Another panelist who made the headlines this past year was Dr Larycia Hawkins who is an American Christian scholar, author, and speaker.
She became the center of a global controversy when Wheaton College suspended her after she wore a hijab and claimed that Christians and Muslims worship the same God.
“What’s very important for the Ummah to understand is that women’s bodies are political in way that men aren’t,” Dr Larycia Hawkins told the audience.
“To be Christian is to walk in solidarity with Muslims, no matter the cost,” added Hawkins.
Another popular speaker at the evening session was Linda Sarsour who has been featured in local, national, and international media speaking on topics ranging from women’s issues, Islam, domestic policy and political discussions on the Middle East conflict.
“We need to make media,” said Sarsour. “Figure out what is the story we as a community want to tell and tell it.”
“We, as a community, have the opportunity to make stories.”

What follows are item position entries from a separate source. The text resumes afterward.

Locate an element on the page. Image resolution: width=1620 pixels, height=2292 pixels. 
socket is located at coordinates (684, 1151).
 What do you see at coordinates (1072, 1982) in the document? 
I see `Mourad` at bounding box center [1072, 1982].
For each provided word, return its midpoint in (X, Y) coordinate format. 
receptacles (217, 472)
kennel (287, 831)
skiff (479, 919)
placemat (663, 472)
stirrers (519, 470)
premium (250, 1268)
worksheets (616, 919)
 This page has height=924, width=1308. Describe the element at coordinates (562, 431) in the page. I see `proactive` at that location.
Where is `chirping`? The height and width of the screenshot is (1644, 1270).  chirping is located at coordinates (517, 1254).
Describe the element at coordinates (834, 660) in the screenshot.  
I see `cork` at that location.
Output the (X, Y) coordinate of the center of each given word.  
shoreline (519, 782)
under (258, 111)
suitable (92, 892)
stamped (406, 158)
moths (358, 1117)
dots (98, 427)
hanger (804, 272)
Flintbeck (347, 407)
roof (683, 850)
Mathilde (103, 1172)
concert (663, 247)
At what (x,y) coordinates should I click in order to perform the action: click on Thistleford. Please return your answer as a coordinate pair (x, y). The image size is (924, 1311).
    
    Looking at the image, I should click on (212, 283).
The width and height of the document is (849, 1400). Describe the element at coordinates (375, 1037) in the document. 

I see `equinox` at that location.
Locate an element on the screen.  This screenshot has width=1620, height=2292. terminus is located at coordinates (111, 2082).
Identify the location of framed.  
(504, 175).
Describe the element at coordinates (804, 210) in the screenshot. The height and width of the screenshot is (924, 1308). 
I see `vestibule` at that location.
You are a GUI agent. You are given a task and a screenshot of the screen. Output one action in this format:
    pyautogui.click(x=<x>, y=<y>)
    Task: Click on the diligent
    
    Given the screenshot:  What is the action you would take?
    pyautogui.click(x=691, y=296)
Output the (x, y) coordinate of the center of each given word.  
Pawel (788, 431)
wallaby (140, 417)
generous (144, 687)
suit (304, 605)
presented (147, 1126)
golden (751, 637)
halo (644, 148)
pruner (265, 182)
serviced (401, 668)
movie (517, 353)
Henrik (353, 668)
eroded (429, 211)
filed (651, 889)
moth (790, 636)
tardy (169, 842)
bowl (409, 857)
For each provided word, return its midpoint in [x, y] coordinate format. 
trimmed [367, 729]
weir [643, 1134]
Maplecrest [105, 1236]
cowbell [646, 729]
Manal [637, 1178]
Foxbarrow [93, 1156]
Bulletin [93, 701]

The convention will continue throughout the weekend and is packed with plenary sessions to be addressed by prominent Muslim speakers and includes workshops on a variety of topics.
The Muslim community, estimated at over 400,000 in the greater Chicago area, is one of the most diverse in the country and has been integral to the success of the ISNA conventions.
Estimates put the Muslim population in the US at between five and eight million.
ISNA is the largest Muslim umbrella organization in North America.
ISNA’s annual convention dates back to 1963, when the first such event was organized by the predecessor to ISNA, the Muslim Students Association of the United States and Canada.